Extracted records:

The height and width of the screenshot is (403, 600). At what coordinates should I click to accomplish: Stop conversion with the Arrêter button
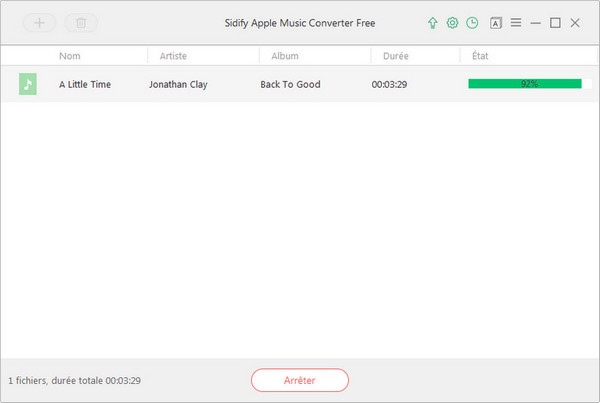tap(299, 380)
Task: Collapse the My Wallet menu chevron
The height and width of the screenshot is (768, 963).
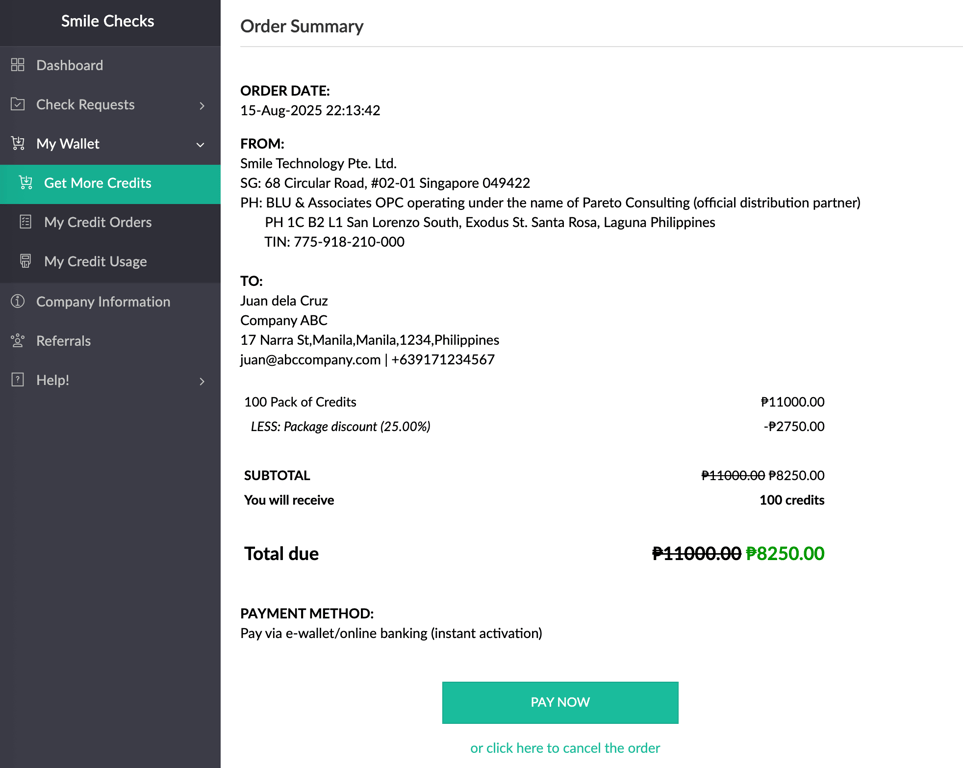Action: click(201, 145)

=== Work order ===
Set down exactly the lines of the entries above from the one holding "Task: Collapse the My Wallet menu chevron" through the last one, including both, with the pictures left out.

=== Result of the exercise ===
Task: Collapse the My Wallet menu chevron
The height and width of the screenshot is (768, 963).
Action: click(201, 145)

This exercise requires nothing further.